At the center of the housing crisis is, simply, a shortage of housing.
“There’s very little new housing, while our population is exploding,” Wiener said. “It is a recipe of gentrification, a recipe for eviction, a recipe for making sure that families are not able to find adequate housing and a recipe for pushing people into crushing commutes, which is terrible for health, the economy and the environment.”
Restrictions from local municipalities and the state make it difficult for developers to complete a project, often forcing them to build on the highest end to make a profit for investors.
“There’s a very long list of things developers face when moving a project forward — time delays, lawsuits, fees, additional costs that local governments place on them,” Bloom said. “We can change that dynamic by making it easier to build, by reducing those constraints.”
Solutions for the shortfall
To encourage more housing to be built, Bloom and Wiener are supporting several bills to remove impediments to development and fund affordable housing.
Bloom authored AB 1505, which would allow a city or county to adopt an ordinance requiring new residential rental developments to include a percentage of units that are affordable for lower-income individuals. He also wrote AB 1521 which requires the owner of an assisted-housing development, who is seeking to sell the property, to accept a bona fide offer that will preserve the affordability of the project for a longer period of time.
Wiener authored SB 35, which has been approved by the State Senate. It would create a streamlined approval process for housing in cities that are not meeting their housing goals required by the Regional Housing Needs Assessment (RHNA). He is also co-sponsoring affordable housing funding bills SB 2 and SB 3. As funding bills, SB 2 and SB 3 require two-third votes.
“If you look at the sheer depth of the problem, to build enough affordable housing so that we can house every low-income person who needs housing in California, the cost is massive,” Wiener said. “It’s going to be hard enough to do the work we need to [help] our low-income neighbor, but we’re never going to subsidize our way out of our middle-class housing problem.”
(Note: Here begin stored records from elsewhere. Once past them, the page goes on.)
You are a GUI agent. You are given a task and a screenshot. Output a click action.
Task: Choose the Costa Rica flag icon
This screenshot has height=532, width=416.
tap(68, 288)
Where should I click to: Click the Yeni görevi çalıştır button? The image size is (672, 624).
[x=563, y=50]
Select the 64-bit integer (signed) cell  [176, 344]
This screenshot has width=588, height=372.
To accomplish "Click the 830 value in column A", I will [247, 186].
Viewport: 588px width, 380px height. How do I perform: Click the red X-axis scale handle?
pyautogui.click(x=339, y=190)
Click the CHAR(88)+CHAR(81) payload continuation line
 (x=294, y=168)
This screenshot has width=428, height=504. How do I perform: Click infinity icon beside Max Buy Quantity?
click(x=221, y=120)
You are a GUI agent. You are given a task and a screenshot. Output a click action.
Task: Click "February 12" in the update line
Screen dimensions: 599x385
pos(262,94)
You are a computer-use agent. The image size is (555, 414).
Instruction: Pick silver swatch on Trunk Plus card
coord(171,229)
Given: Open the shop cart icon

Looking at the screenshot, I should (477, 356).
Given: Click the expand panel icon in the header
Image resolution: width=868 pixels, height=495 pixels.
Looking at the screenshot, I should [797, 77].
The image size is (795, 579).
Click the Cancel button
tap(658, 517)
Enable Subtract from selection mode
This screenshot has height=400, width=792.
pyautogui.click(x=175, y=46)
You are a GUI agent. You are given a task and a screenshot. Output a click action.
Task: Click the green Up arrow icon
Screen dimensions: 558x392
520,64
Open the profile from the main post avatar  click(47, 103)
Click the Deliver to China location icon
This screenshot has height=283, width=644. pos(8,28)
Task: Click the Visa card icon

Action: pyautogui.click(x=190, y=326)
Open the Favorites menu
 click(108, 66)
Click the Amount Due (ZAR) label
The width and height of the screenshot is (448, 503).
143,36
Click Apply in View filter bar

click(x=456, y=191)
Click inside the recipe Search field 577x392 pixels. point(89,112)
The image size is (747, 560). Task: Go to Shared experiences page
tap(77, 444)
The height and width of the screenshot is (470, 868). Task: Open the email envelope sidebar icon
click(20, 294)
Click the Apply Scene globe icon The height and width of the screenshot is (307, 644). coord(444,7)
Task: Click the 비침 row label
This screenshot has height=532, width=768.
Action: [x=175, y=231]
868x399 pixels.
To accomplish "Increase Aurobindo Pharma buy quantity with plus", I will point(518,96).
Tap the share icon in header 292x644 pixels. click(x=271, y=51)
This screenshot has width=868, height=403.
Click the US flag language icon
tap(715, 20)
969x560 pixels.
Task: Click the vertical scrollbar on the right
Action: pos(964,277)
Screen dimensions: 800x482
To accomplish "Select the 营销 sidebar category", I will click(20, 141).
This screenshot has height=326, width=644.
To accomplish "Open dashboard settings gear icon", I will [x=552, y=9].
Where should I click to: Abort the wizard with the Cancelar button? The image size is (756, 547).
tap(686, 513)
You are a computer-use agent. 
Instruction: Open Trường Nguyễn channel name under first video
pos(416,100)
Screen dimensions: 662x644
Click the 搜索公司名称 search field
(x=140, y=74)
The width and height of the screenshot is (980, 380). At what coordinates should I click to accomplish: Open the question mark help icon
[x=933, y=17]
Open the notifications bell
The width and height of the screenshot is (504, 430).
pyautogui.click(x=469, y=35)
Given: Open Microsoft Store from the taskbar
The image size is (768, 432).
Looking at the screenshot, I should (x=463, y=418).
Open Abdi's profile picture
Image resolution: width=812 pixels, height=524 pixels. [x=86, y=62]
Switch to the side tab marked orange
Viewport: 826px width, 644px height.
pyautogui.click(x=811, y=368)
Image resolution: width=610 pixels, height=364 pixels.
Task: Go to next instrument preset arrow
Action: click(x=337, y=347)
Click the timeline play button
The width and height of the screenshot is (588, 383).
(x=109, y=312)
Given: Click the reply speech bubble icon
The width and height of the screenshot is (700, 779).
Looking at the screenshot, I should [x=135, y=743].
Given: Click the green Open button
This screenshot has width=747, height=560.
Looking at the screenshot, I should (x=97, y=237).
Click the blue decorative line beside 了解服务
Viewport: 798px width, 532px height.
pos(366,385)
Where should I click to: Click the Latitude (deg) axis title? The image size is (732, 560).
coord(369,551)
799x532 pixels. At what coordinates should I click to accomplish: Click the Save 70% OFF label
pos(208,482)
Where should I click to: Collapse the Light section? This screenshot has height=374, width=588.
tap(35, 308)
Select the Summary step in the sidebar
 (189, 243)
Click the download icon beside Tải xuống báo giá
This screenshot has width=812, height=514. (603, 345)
Another hindrance is that neighborhood groups often oppose luxury developments. However, without these developments, people who want to live in that area will end up displacing others, with their willingness to pay higher rents.
“Housing is expensive because there’s not enough of it,” Wiener said. “We’re producing about half of what we need. More housing is how we’re ultimately going to make this more affordable for everyone.”
Bloom suggested that those in attendance who wanted to make a difference in this area should contact their legislators to support housing bills, but could also make an impact at a grassroots level.
“Your advocacy is extremely important,” Bloom said. “Neighborhood groups make a big difference to local leaders, particularly in our smaller communities. They tend to be populated by people who don’t like change and want to stop housing. If you’ve got a strong constitution, I would urge you to join those groups and stand up and speak in favor of housing.”